内蔵ハードディスクを取り出してUSB接続キットでPCに接続して外付けドライブとして処理するのであれば、Windowsのcryptoコマンドやdiskpartコマンド、フリーで利用可能なCCleaner(http://www.piriform.com)なども利用可能です。ディスク完全消去に限らず、PCやサーバの運用管理を担当しているのであれば、ディスクの消去以外にも様々なツールが収録されたUltimate Boot CD (http://www.ultimatebootcd.com/ )やUbuntuなどLinuxのLive CDを一枚用意しておくといざという時のツール集としてお勧めです。

これらのツールが行うことは、実はどれも同じようなもので、対象となるハードディスク上に延々と1や0などを書き込み、それを指定した回数繰り返すという方法ですが、何種類かの標準が公開されており、実行時のオプションでこれらの標準に準拠して書込み内容や書込み回数を選択します。
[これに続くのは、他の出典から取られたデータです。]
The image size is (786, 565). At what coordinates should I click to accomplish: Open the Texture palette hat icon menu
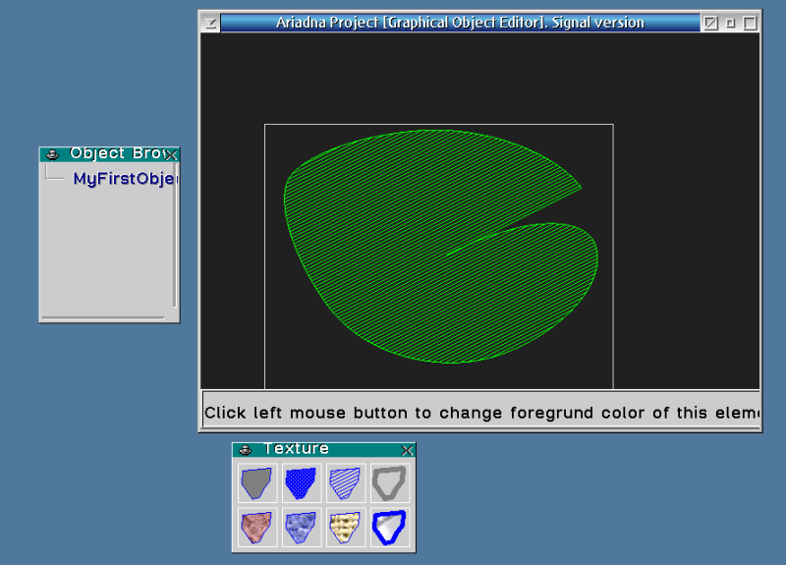(245, 450)
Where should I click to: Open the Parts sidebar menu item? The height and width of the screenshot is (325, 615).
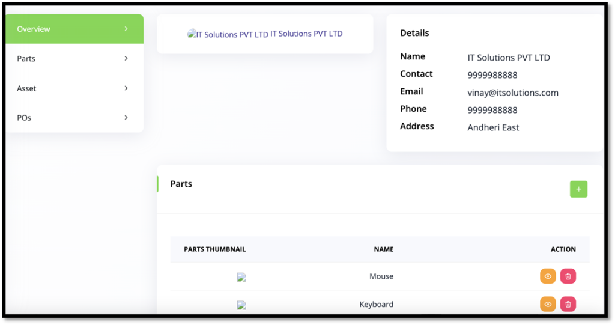point(74,58)
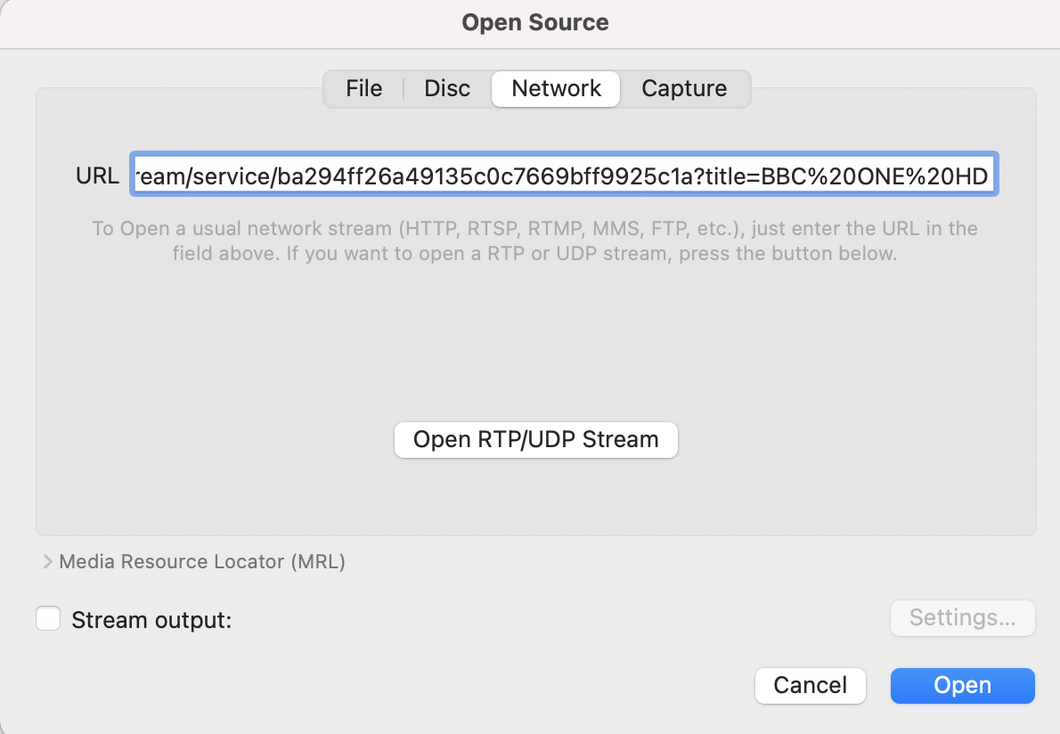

信頼性を高めたいのであれば、まずは書込み回数を多くするに越したことはありませんが、所要時間も書込み回数に応じて増えていき、数百ギガバイトからテラバイトクラスのディスクの場合、指定するオプション次第では1日以上かかる場合もあり、加えてRAID構成ならディスク枚数分繰り返すことになり、処分日程にはこの所要時間・日数を見込んでおく必要があります。